The lines from the start of the records through the one containing "2048x1152 pixels." are to be restated word for word; please include both ends.

RECORDS FOR THIS TASK:
——

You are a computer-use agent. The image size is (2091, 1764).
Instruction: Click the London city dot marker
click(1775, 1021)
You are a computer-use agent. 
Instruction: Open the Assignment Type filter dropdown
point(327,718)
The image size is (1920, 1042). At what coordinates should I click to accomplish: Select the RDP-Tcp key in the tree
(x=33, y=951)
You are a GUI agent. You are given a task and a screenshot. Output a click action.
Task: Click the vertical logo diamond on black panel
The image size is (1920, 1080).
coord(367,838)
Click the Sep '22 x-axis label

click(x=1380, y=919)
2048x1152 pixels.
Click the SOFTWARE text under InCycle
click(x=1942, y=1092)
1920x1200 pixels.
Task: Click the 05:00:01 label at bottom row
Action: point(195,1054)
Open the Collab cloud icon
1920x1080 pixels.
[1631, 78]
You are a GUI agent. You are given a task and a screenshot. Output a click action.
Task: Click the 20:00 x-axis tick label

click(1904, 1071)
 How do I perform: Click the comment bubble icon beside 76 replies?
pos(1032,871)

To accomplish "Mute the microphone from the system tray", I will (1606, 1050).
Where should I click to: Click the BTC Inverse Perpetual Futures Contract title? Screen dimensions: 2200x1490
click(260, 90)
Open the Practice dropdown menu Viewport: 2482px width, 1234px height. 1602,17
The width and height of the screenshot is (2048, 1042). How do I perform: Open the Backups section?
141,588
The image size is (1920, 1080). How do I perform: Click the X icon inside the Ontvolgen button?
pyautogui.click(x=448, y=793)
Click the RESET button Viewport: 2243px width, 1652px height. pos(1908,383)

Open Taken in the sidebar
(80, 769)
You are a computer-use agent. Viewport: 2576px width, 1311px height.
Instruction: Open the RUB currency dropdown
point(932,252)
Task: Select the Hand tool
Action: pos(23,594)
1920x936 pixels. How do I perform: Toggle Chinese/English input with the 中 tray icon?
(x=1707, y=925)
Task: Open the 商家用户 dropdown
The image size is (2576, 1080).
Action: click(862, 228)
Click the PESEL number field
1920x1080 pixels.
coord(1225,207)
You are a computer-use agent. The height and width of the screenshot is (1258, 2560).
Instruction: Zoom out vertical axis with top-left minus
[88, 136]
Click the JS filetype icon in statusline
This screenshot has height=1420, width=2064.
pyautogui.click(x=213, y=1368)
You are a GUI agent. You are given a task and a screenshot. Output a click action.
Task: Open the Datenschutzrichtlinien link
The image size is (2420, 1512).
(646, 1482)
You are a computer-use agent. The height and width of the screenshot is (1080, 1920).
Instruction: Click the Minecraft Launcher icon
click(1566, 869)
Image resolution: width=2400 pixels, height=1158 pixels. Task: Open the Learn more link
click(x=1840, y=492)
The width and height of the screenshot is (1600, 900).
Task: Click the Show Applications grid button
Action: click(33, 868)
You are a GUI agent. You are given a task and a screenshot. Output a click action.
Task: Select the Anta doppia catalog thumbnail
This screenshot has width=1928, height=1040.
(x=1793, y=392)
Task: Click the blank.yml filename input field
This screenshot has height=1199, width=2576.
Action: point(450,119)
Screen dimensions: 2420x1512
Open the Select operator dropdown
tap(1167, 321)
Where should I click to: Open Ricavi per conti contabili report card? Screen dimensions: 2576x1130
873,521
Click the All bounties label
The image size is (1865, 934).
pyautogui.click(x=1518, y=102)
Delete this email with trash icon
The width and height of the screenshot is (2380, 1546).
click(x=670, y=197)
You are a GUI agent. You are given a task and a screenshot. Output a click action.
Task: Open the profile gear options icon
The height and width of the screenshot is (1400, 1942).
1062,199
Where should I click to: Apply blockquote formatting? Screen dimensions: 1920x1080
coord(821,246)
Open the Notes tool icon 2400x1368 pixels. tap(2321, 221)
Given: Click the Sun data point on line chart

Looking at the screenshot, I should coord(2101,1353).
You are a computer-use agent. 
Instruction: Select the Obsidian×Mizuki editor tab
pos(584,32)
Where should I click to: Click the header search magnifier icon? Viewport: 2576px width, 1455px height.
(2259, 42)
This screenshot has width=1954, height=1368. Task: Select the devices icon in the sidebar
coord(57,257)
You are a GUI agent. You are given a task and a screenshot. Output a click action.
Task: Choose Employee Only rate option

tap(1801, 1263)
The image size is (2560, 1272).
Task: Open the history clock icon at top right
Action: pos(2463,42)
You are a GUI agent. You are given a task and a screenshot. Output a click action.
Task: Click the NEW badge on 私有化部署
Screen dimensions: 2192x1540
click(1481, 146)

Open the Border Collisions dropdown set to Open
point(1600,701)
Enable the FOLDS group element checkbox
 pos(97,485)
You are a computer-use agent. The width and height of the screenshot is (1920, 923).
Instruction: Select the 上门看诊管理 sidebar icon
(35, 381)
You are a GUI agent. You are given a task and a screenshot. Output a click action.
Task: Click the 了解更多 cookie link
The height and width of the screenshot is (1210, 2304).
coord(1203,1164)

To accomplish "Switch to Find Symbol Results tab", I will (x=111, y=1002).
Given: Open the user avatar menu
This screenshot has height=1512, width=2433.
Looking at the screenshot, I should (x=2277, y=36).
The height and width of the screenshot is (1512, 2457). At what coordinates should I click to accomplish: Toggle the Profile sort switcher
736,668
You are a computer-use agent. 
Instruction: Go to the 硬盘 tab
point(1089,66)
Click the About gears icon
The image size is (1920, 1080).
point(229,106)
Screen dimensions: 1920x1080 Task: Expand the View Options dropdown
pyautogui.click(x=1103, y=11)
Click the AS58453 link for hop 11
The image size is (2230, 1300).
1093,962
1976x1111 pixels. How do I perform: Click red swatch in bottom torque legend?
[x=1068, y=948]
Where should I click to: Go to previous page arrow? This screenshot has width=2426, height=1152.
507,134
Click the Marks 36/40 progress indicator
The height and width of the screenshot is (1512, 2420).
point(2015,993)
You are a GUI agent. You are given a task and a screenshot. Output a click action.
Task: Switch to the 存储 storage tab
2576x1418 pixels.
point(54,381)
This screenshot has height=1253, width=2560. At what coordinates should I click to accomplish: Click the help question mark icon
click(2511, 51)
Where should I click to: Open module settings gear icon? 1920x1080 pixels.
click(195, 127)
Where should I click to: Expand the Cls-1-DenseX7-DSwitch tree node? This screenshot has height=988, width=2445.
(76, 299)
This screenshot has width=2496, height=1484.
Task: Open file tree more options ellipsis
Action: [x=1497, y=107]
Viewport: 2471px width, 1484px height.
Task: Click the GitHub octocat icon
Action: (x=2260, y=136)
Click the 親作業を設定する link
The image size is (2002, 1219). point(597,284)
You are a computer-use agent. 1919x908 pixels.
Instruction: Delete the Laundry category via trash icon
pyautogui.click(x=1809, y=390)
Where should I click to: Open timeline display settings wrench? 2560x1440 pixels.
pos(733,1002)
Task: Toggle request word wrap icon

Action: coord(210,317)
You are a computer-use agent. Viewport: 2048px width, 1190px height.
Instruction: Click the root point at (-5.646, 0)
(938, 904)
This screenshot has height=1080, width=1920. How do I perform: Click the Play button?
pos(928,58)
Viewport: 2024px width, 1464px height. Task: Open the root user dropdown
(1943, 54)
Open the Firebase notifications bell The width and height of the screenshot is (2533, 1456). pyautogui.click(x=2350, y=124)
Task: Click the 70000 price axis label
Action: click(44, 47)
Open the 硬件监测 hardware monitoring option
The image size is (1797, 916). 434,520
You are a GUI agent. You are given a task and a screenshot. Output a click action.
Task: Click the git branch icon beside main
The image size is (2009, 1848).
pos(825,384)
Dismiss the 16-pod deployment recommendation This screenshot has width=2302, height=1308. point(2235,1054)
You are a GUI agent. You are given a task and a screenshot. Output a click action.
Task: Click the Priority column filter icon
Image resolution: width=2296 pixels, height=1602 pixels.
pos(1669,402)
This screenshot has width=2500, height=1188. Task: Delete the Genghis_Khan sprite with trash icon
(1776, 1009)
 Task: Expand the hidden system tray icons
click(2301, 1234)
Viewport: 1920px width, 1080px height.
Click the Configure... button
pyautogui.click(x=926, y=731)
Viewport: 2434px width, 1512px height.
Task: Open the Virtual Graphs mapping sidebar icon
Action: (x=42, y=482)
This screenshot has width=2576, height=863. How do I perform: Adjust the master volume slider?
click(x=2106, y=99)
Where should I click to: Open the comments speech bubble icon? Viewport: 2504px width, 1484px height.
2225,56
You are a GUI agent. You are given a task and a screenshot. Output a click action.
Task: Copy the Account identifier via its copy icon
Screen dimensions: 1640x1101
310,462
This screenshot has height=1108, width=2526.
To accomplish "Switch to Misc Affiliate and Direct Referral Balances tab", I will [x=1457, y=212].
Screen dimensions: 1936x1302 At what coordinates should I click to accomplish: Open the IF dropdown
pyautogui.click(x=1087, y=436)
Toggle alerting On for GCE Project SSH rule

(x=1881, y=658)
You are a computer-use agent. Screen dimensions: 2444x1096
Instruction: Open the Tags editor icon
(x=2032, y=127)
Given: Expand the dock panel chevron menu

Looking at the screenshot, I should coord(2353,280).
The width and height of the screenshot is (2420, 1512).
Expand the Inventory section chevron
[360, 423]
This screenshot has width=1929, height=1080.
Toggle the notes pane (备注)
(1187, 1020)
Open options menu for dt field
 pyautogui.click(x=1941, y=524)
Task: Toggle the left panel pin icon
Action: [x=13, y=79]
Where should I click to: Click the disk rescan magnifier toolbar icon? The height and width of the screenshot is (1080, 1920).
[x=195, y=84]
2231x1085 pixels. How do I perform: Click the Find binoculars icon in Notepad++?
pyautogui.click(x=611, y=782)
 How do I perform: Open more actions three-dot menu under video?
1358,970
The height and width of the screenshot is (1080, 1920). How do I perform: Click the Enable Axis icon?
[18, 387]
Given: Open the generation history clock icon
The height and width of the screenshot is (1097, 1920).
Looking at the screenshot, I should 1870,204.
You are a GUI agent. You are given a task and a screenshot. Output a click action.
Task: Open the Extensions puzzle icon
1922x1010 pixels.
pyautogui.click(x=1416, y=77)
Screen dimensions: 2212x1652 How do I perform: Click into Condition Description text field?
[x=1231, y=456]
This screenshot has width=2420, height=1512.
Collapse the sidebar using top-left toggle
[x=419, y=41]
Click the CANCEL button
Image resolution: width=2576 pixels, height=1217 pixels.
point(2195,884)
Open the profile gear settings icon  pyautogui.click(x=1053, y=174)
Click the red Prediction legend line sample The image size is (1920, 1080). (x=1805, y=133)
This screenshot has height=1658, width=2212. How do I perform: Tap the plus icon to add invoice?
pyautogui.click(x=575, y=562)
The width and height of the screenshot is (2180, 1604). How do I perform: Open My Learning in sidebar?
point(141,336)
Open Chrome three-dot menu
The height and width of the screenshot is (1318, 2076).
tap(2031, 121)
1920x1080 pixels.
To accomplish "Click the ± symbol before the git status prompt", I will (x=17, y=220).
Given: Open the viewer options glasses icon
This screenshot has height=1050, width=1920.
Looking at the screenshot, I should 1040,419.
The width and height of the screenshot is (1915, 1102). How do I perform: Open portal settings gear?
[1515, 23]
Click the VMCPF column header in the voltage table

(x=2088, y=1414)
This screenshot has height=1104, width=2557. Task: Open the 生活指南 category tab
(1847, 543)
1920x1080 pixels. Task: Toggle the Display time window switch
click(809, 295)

——

EXERCISE RESPONSE:
You are a computer-use agent. The image size is (2091, 1764).
Instruction: Click the London city dot marker
click(1775, 1021)
You are a computer-use agent. 
Instruction: Open the Assignment Type filter dropdown
point(327,718)
The image size is (1920, 1042). At what coordinates should I click to accomplish: Select the RDP-Tcp key in the tree
(x=33, y=951)
You are a GUI agent. You are given a task and a screenshot. Output a click action.
Task: Click the vertical logo diamond on black panel
The image size is (1920, 1080).
coord(367,838)
Click the Sep '22 x-axis label

click(x=1380, y=919)
2048x1152 pixels.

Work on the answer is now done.